- Santa Cruz del Rincón Location of Santa Cruz del Rincón Santa Cruz del Rincón Santa Cruz del Rincón (Mexico)
- Coordinates: 16°59′45″N 98°44′10″W﻿ / ﻿16.99583°N 98.73611°W
- Country: Mexico
- State: Guerrero
- Incorporated: 21 May 2022
- Seat: Santa Cruz del Rincón

Government
- • President: Godofredo Avilés Mendoza

Area
- • Total: 88.72 km^{2} (34.25 sq mi)
- Elevation (of seat): 606 m (1,988 ft)

Population (2020 Census)
- • Total: 6,851
- • Density: 77.22/km^{2} (200.0/sq mi)
- • Seat: 1,677
- Time zone: UTC-6 (Central)
- Postal codes: 41524–41527
- Area code: 757

= Santa Cruz del Rincón =

Municipality in the Mexican state of Guerrero

Santa Cruz del Rincón (Me'phaa: Xkuaa, "flat place") is a municipality in the Mexican state of Guerrero. It is located about 100 km southeast of the state capital of Chilpancingo. Its creation from the municipality of Malinaltepec was approved in 2021 and went into force on 21 May 2022.

==Geography==
The municipality of Santa Cruz del Rincón is located at the headwaters of the Marquelia River in the transition zone between the Costa Chica and the Sierra Madre del Sur of eastern Guerrero. It borders the municipalities of Malinaltepec to the north, Iliatenco to the northeast, and San Luis Acatlán to the south and west. The highest point of Santa Cruz del Rincón is its tripoint with Malinaltepec and Iliatenco at Cerro Ardilla, 1763 m above sea level. The municipality covers an area of 89.55 km2. Since 2011, 23.8 km2 of the part of the municipality east of the main north–south highway has been protected as a Voluntary Conservation Area.
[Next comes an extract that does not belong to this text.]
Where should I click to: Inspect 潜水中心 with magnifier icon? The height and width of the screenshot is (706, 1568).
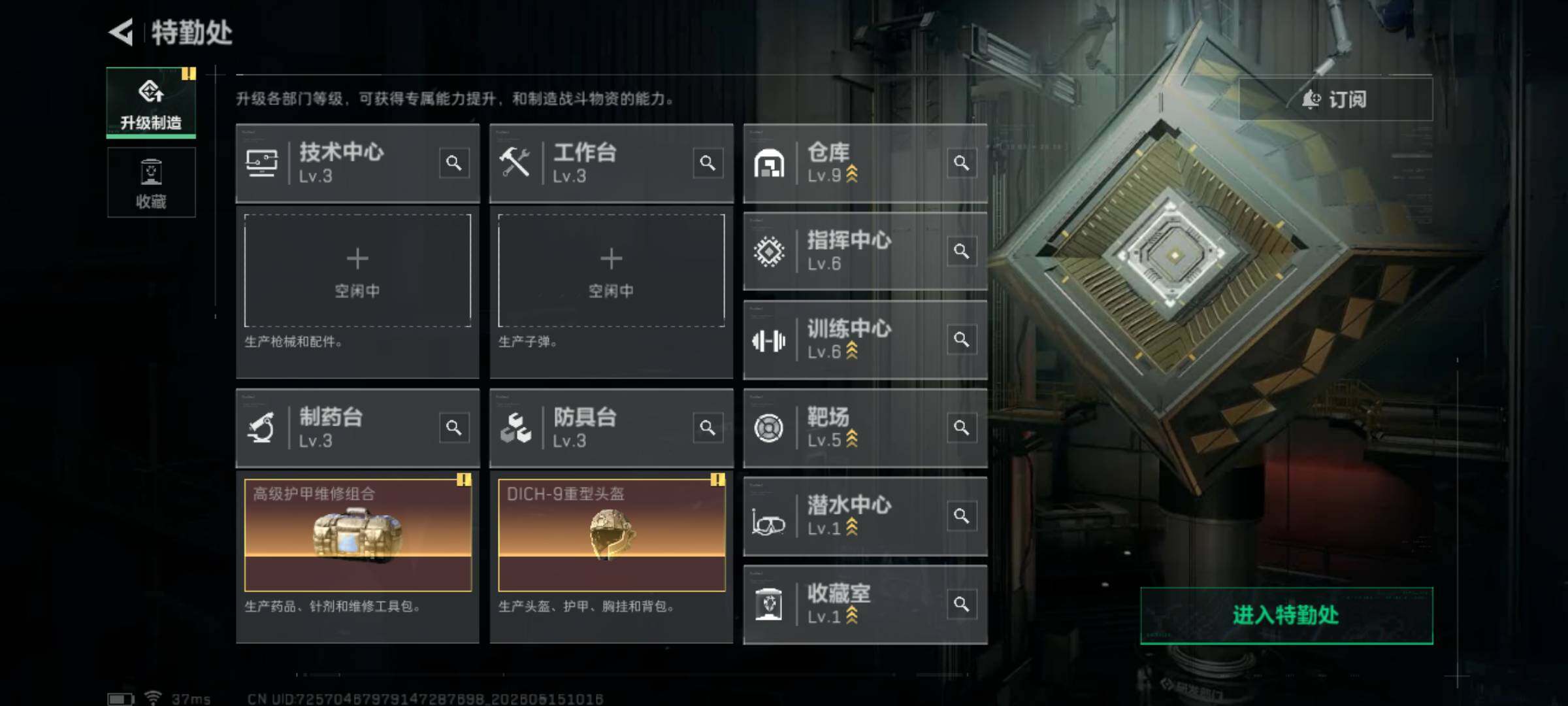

Santa Cruz del Rincón has a subhumid temperate climate with rain in the summer. Average temperatures range between 22 and 26 C.

==History==
Due to a lack of basic infrastructure and services, Santa Cruz del Rincón and its surrounding communities had been demanding the creation of an independent municipal government since 1964. On 31 August 2021, the Guerrero state congress approved the formation of the municipality of Santa Cruz del Rincón from nineteen localities previously belonging to Malinaltepec. The state constitutional amendment establishing the municipality was passed on 13 January 2022 and went into force on 21 May 2022.

==Administration==
Santa Cruz del Rincón will hold its first elections as an independent municipality in 2024. An interim administration was appointed in September 2023, led by municipal president Godofredo Avilés Mendoza. The municipal government of Santa Cruz del Rincón consists of a municipal president, a councillor (Spanish: síndico), and six trustees (regidores).

The CRAC–PC, a community self-defence group serving indigenous communities in eastern Guerrero, operates in the area.

==Demographics==
In the 2020 INEGI census, the localities that now comprise the municipality of Santa Cruz del Rincón recorded a population of 6851 inhabitants. The municipal seat, also named Santa Cruz del Rincón or just El Rincón, recorded a population of 1677 inhabitants in the 2020 Census. Other localities in the municipality with over a thousand people are El Potrerillo and Tierra Colorada, which recorded populations of 1393 and 1020 inhabitants respectively in the 2020 Census. According to the 2010 Census, 70% of the population in Santa Cruz del Rincón spoke the Me'phaa or Tlapanec language.

==Economy and infrastructure==
The economy of Santa Cruz del Rincón is based on agriculture: corn, coffee and hibiscus are the main crops.

A paved highway runs north to south through the municipality, connecting it with Tlapa de Comonfort to the north and Marquelia to the south.

Several educational institutions operate in Santa Cruz del Rincón, including a public library, a junior high school and a high school, a branch of the National Pedagogic University, and a branch of UNISUR (Universidad Intercultural de los Pueblos del Sur), which offers informal education for indigenous youth.